# To do
Please copy out the items below word for word, starting at the very first one and ending with the line that contains "coord(27,108)", including that line.

◇ ◇ ◇

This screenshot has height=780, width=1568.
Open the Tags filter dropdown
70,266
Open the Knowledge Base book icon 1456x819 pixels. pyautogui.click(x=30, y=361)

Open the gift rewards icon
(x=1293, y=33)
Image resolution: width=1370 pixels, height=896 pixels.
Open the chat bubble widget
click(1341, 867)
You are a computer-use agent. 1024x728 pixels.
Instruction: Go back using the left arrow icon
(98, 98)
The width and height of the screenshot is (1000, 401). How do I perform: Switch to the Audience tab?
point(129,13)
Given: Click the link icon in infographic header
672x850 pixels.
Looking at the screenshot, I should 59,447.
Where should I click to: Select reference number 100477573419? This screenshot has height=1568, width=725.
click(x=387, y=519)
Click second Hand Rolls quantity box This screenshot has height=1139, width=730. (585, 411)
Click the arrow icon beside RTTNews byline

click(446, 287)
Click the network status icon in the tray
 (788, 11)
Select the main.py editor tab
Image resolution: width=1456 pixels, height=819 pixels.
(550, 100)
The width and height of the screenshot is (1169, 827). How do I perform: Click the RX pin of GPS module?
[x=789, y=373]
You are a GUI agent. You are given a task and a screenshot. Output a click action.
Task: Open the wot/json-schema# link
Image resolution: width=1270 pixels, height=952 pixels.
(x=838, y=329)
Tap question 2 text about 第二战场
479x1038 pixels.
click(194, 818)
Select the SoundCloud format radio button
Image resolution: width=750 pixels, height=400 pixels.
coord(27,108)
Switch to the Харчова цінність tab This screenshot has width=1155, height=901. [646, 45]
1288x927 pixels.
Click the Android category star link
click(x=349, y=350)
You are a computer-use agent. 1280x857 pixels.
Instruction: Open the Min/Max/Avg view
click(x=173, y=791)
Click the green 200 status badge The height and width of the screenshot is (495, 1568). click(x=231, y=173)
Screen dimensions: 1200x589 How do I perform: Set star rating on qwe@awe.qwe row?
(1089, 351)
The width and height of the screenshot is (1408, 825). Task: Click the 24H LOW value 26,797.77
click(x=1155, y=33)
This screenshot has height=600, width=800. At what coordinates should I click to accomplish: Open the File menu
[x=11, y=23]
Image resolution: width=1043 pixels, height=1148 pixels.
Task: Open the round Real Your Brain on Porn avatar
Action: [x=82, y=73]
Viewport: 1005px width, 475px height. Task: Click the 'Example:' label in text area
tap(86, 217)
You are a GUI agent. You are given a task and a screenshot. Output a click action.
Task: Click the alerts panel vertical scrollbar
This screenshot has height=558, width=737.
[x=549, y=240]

◇ ◇ ◇

# Written response
This screenshot has height=780, width=1568.
Open the Tags filter dropdown
70,266
Open the Knowledge Base book icon 1456x819 pixels. pyautogui.click(x=30, y=361)

Open the gift rewards icon
(x=1293, y=33)
Image resolution: width=1370 pixels, height=896 pixels.
Open the chat bubble widget
click(1341, 867)
You are a computer-use agent. 1024x728 pixels.
Instruction: Go back using the left arrow icon
(98, 98)
The width and height of the screenshot is (1000, 401). How do I perform: Switch to the Audience tab?
point(129,13)
Given: Click the link icon in infographic header
672x850 pixels.
Looking at the screenshot, I should 59,447.
Where should I click to: Select reference number 100477573419? This screenshot has height=1568, width=725.
click(x=387, y=519)
Click second Hand Rolls quantity box This screenshot has height=1139, width=730. (585, 411)
Click the arrow icon beside RTTNews byline

click(446, 287)
Click the network status icon in the tray
 (788, 11)
Select the main.py editor tab
Image resolution: width=1456 pixels, height=819 pixels.
(550, 100)
The width and height of the screenshot is (1169, 827). How do I perform: Click the RX pin of GPS module?
[x=789, y=373]
You are a GUI agent. You are given a task and a screenshot. Output a click action.
Task: Open the wot/json-schema# link
Image resolution: width=1270 pixels, height=952 pixels.
(x=838, y=329)
Tap question 2 text about 第二战场
479x1038 pixels.
click(194, 818)
Select the SoundCloud format radio button
Image resolution: width=750 pixels, height=400 pixels.
coord(27,108)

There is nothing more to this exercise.